◆ Exercise objective: The string "agent" may appear in lines of the listing. Report each line where it does.

::: Data for processing :::

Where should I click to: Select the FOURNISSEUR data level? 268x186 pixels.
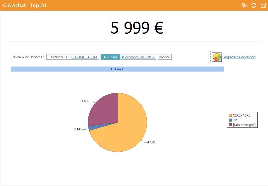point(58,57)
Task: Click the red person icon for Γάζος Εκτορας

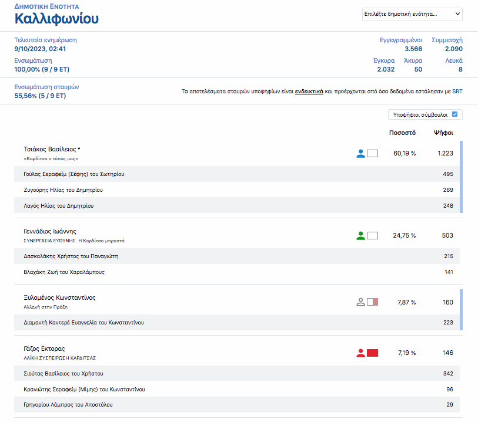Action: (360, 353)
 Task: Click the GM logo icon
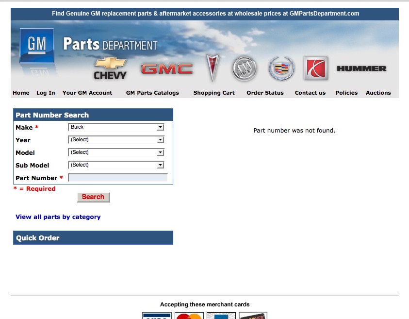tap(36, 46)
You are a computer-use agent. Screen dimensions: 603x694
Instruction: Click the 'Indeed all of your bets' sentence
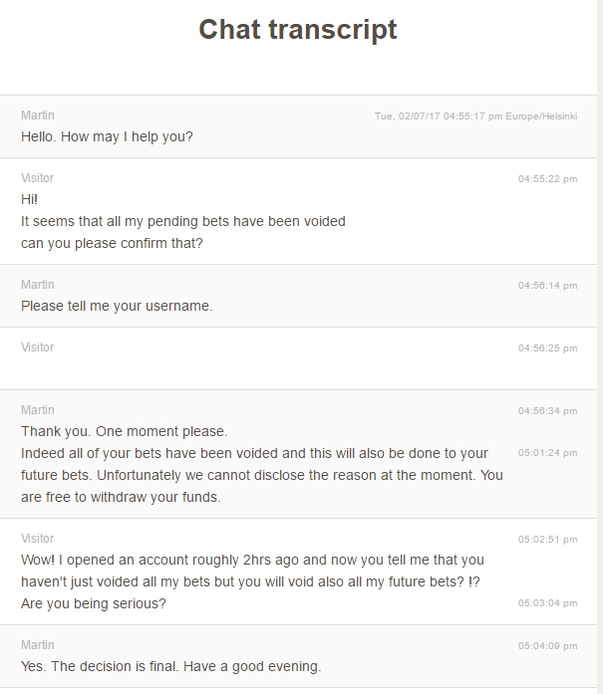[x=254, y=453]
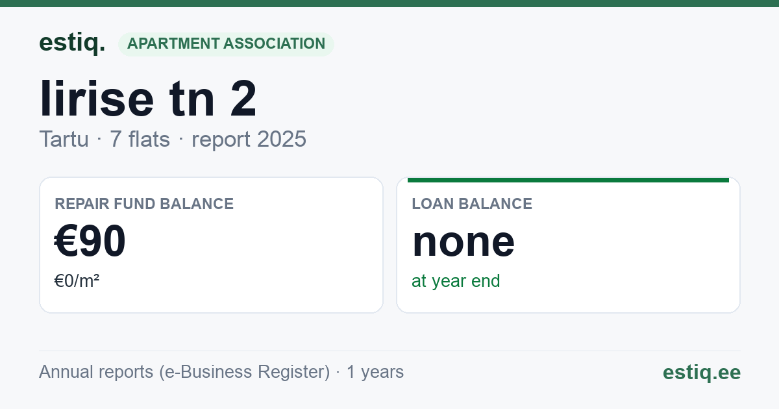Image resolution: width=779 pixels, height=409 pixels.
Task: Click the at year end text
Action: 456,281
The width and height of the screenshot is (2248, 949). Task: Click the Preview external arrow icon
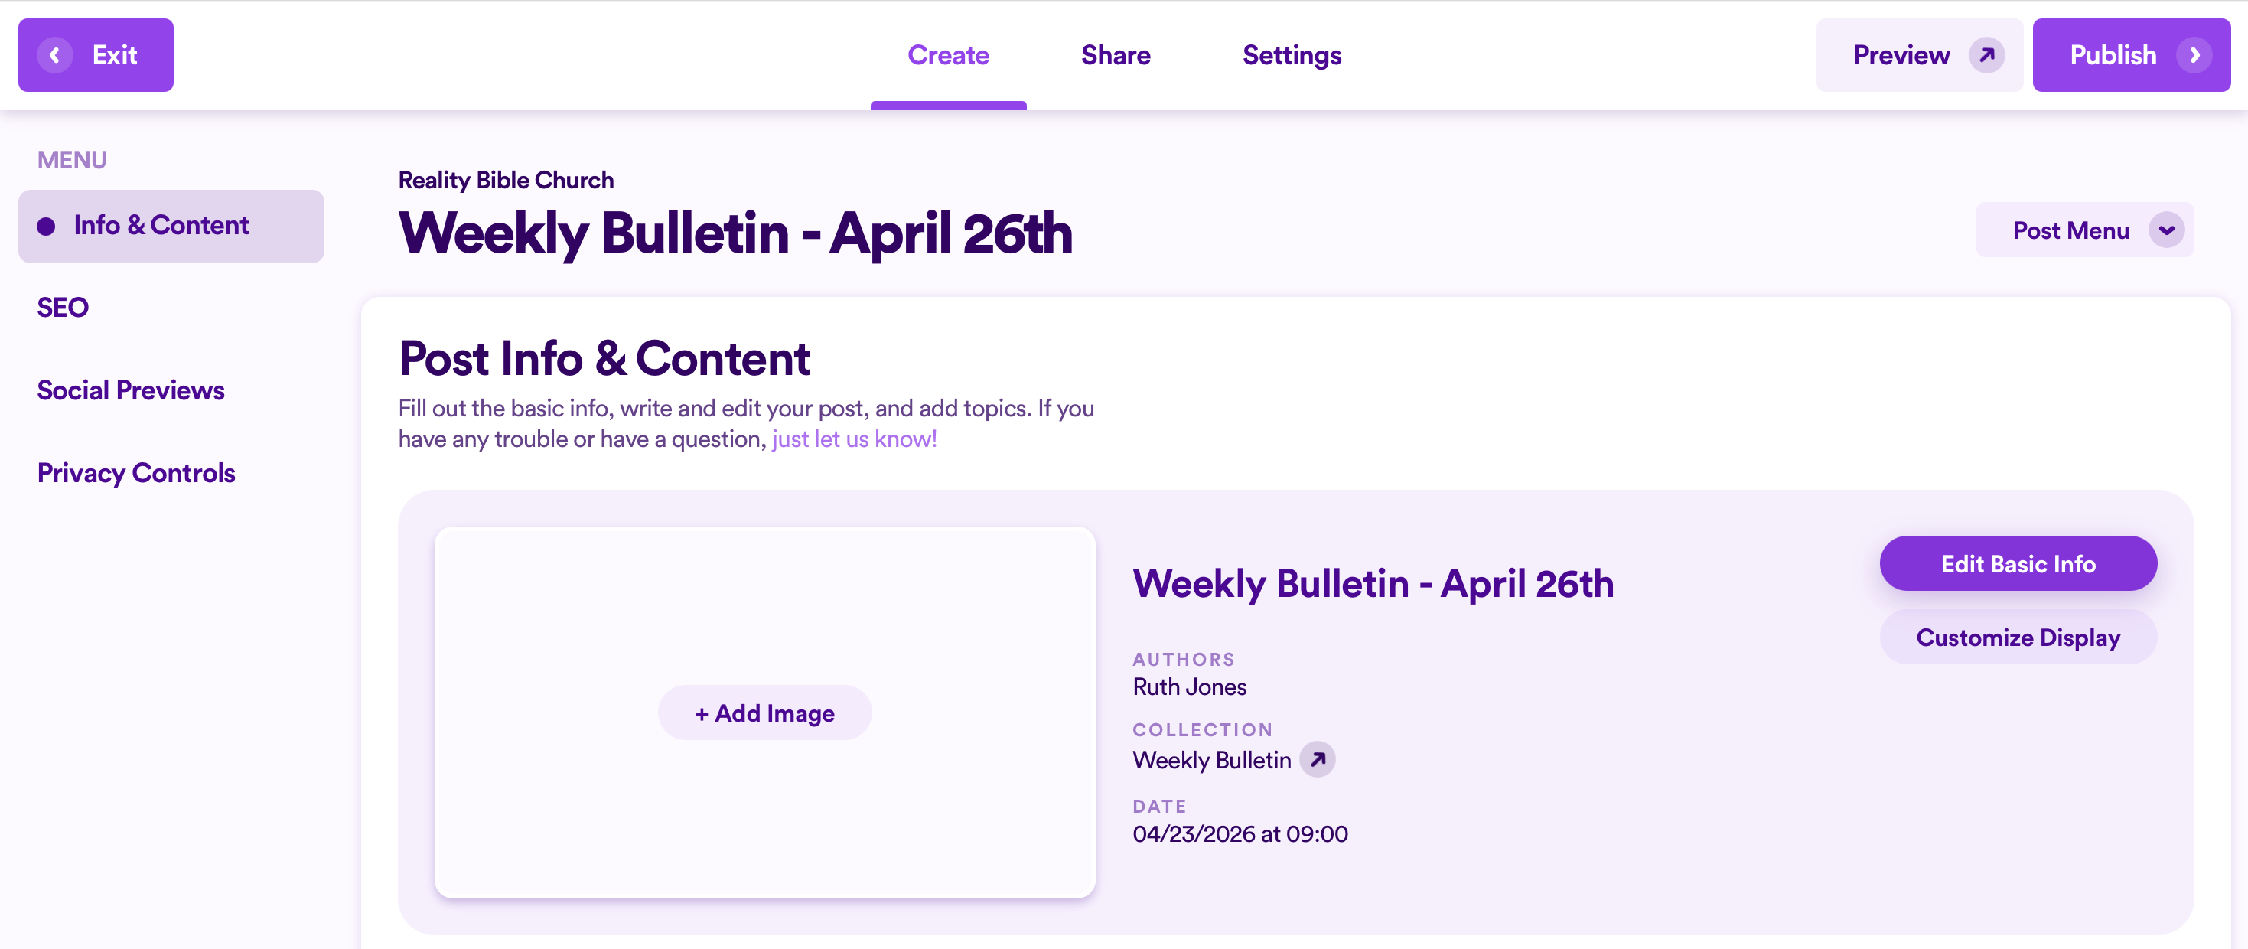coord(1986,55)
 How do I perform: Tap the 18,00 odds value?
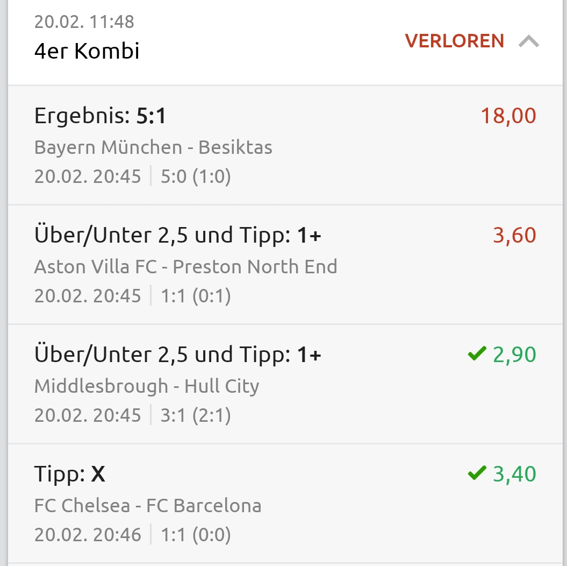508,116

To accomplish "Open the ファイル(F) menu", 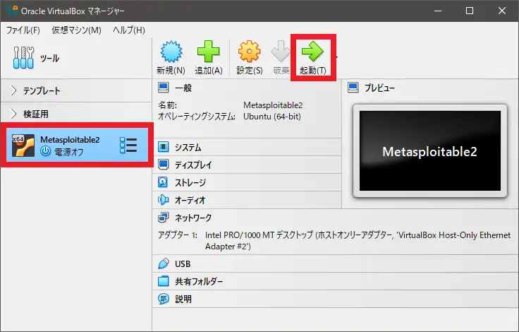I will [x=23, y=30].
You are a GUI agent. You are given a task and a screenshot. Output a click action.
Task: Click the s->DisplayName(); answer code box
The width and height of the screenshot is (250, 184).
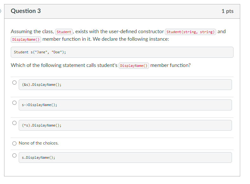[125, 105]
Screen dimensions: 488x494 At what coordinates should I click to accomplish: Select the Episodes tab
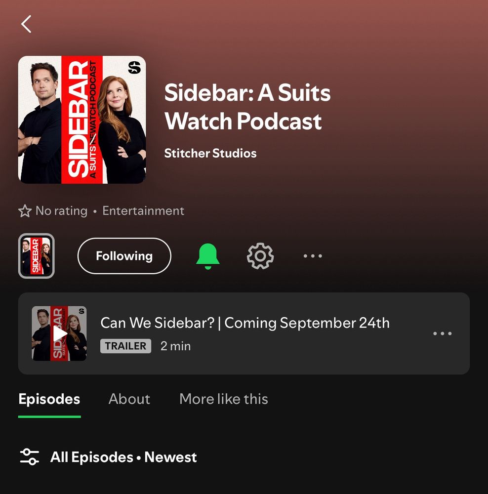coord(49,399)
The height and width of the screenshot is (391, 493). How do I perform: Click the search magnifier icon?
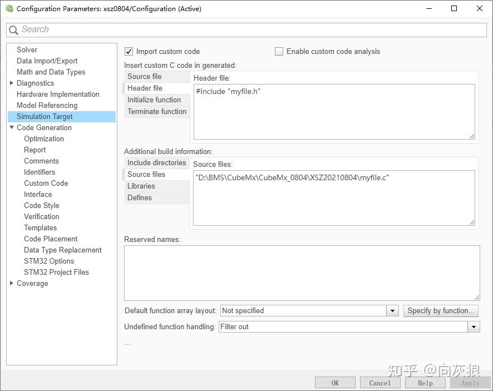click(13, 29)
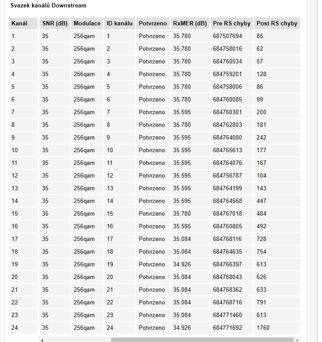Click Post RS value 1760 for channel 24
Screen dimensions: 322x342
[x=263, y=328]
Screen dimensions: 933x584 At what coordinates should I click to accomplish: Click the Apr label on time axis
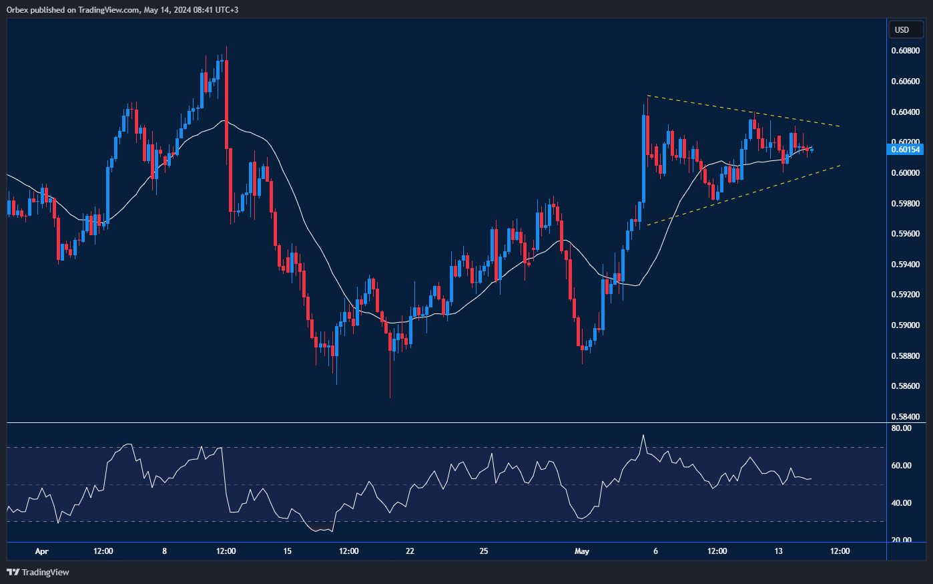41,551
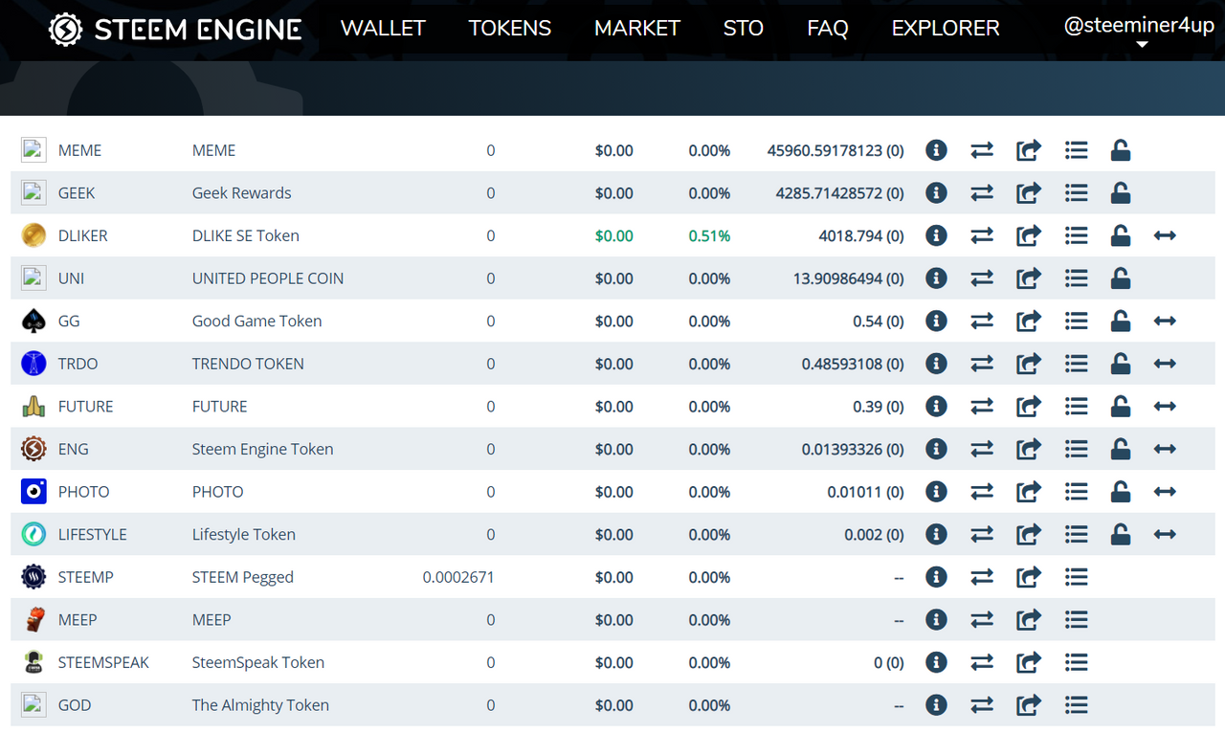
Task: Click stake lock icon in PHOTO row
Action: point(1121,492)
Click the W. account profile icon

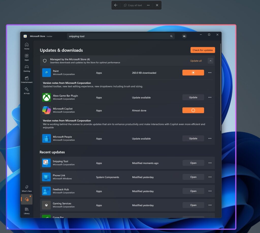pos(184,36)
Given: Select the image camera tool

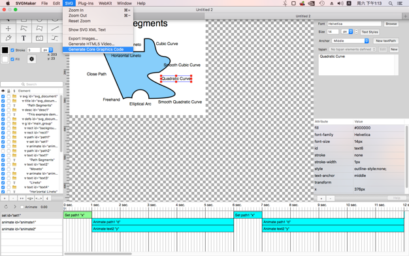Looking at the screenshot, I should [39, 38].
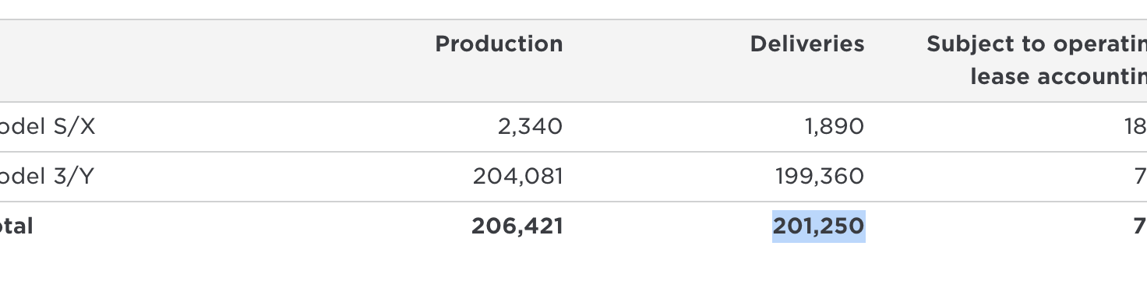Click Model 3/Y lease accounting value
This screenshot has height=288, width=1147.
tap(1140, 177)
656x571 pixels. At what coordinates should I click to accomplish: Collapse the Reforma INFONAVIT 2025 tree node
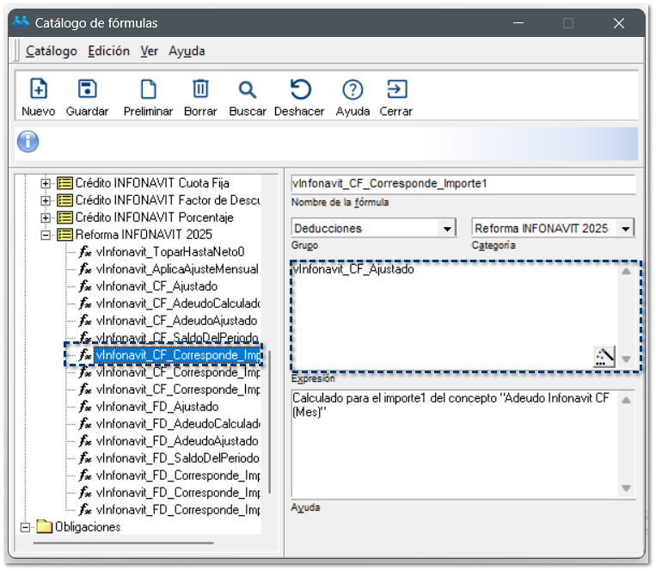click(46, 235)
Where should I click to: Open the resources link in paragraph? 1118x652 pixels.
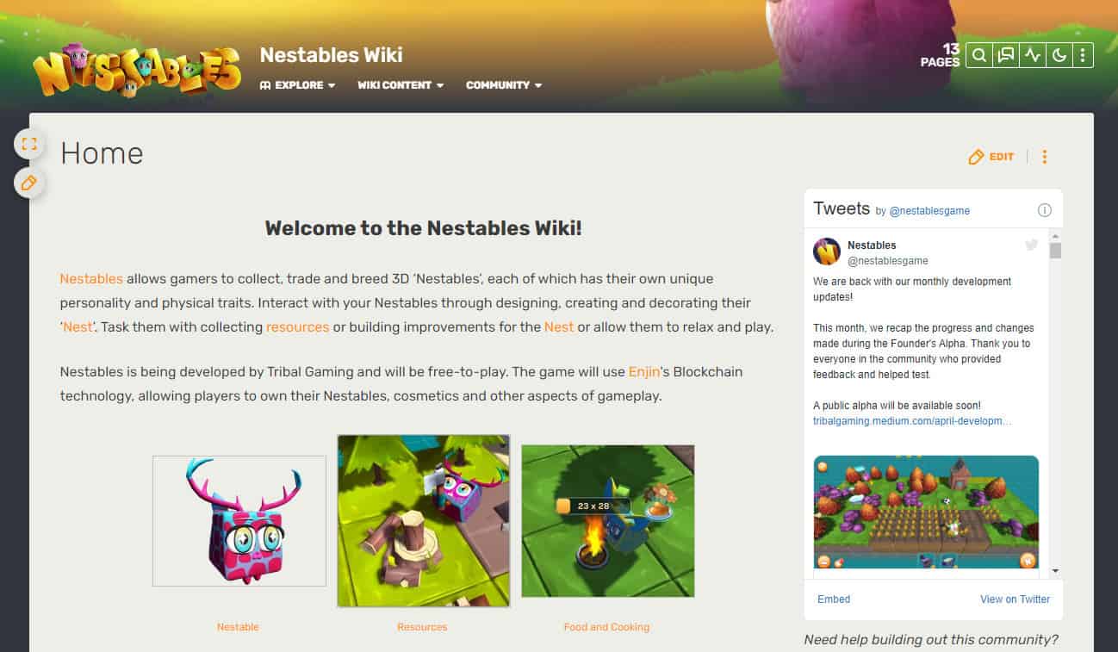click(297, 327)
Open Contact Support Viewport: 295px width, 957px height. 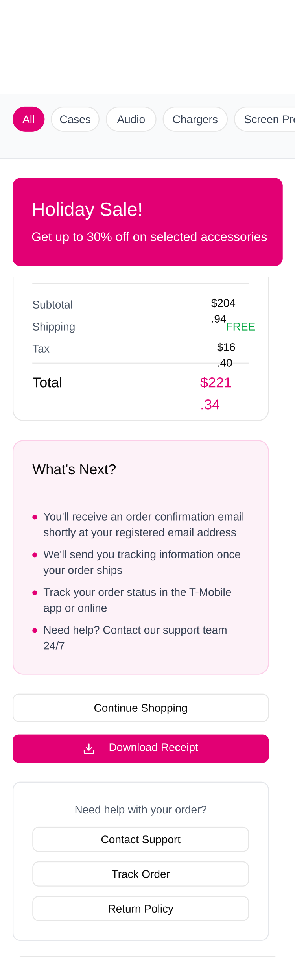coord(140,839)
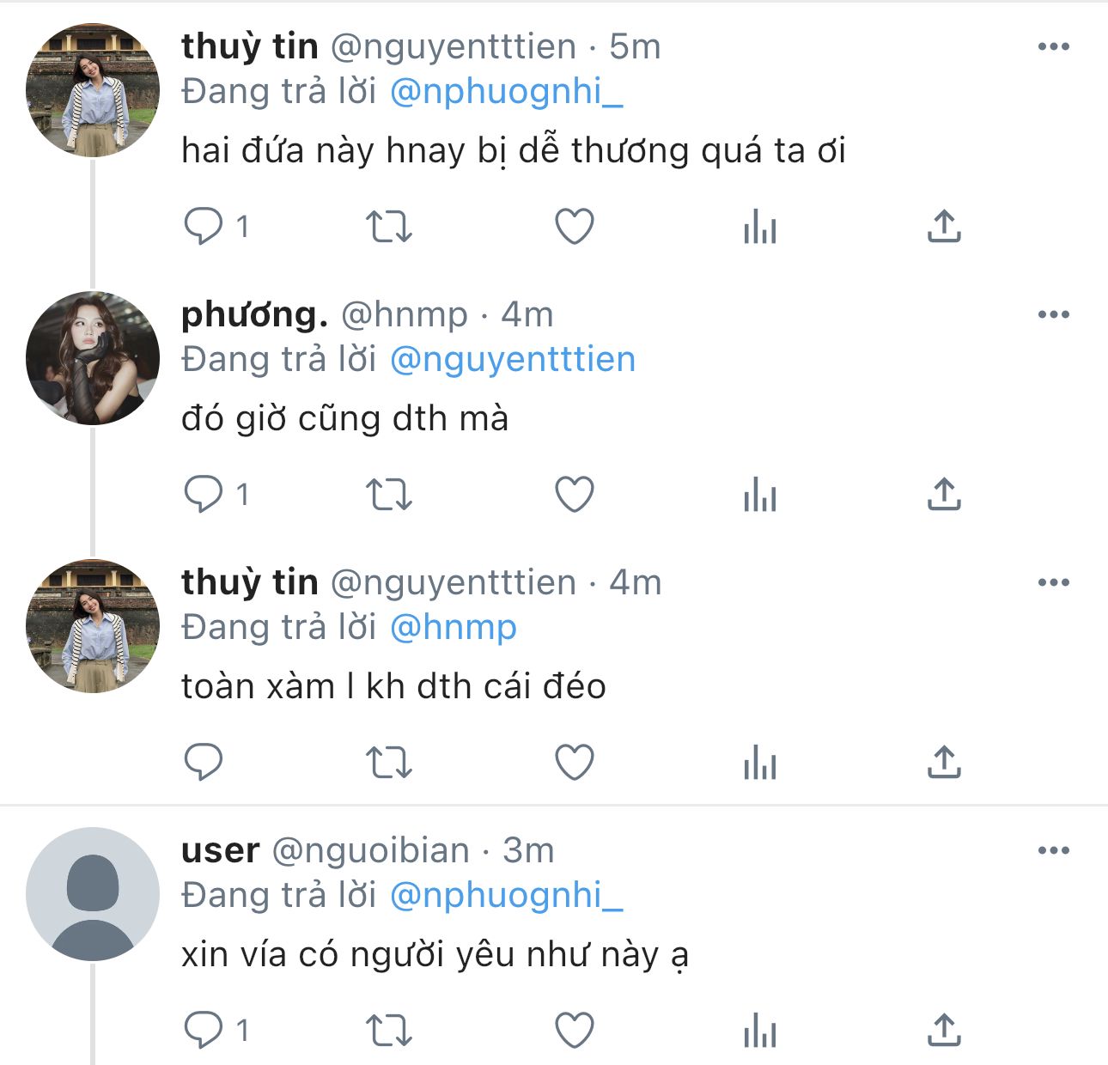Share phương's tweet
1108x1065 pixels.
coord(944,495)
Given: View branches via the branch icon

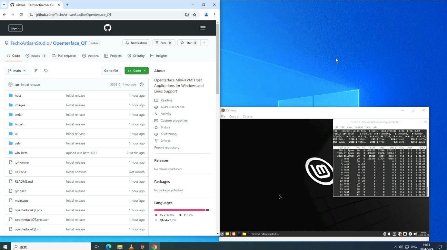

:::

◆ Answer space:
You are a computer-use agent. Screen dimensions: 603x694
You are a GUI agent. You are given a task and a screenshot. Output a click action.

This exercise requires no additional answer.